We have a new name! Browserbear is now Roborabbit

How to Automatically Scrape Structured Data and Save to Google Sheets

Scraped data must be stored in an easily accessible place so you can use it for other workflows. Here's how to automatically send data to Google Sheets without code.
by Julianne Youngberg · April 2023

Contents

    Any automated workflow needs to have storage steps where data can be deposited and accessed by other programs. Web scraping—especially when scheduled as a recurring task—is the same. The information you gather needs to be stored in a safe, accessible, and organized way.
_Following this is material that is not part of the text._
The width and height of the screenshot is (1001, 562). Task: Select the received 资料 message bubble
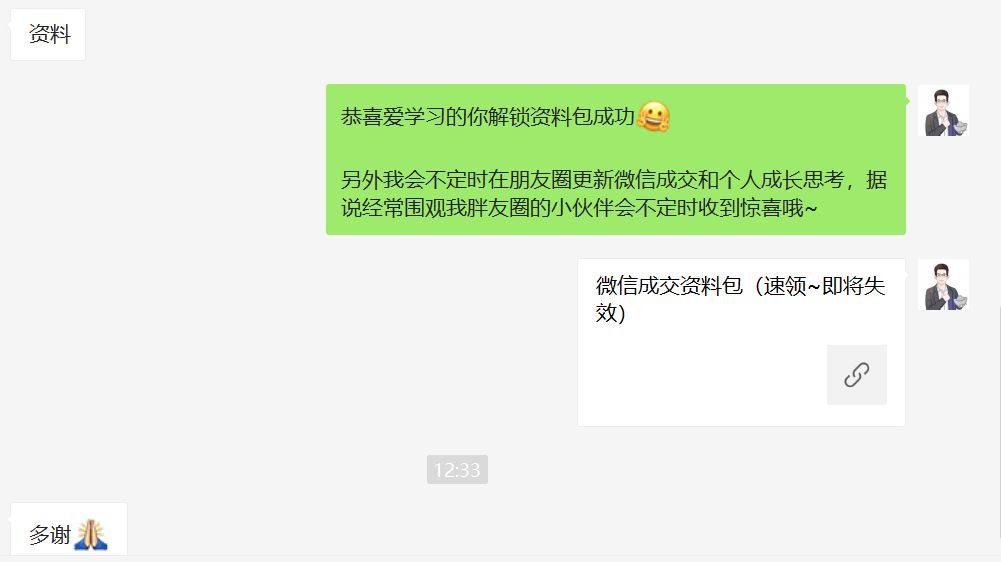click(48, 34)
    A proper data storage step helps you build better workflows by increasing speed and accuracy. Even if you aren’t a coder, you can use a workflow automation program like Zapier to avoid having to manually pass information from one program to the next.

    In this tutorial, you’ll learn how to use Browserbear to scrape structured data, then Zapier to automatically send it to Sheets so it can easily be accessed.

    What is Browserbear?

    Browserbear is a cloud-based tool for automating web browsing tasks that you can use to save structured data, capture screenshots, and perform other browser actions.

    Screenshot of Browserbear home page

    Using Browserbear, you can easily automate tasks based on specific conditions with a workflow triggered using the REST API or no-code tools such as Zapier and Make. By integrating this task with other tools, you can save, manipulate, and optimize your data. This frees you from manual, repetitive work and allows you to focus on more important tasks.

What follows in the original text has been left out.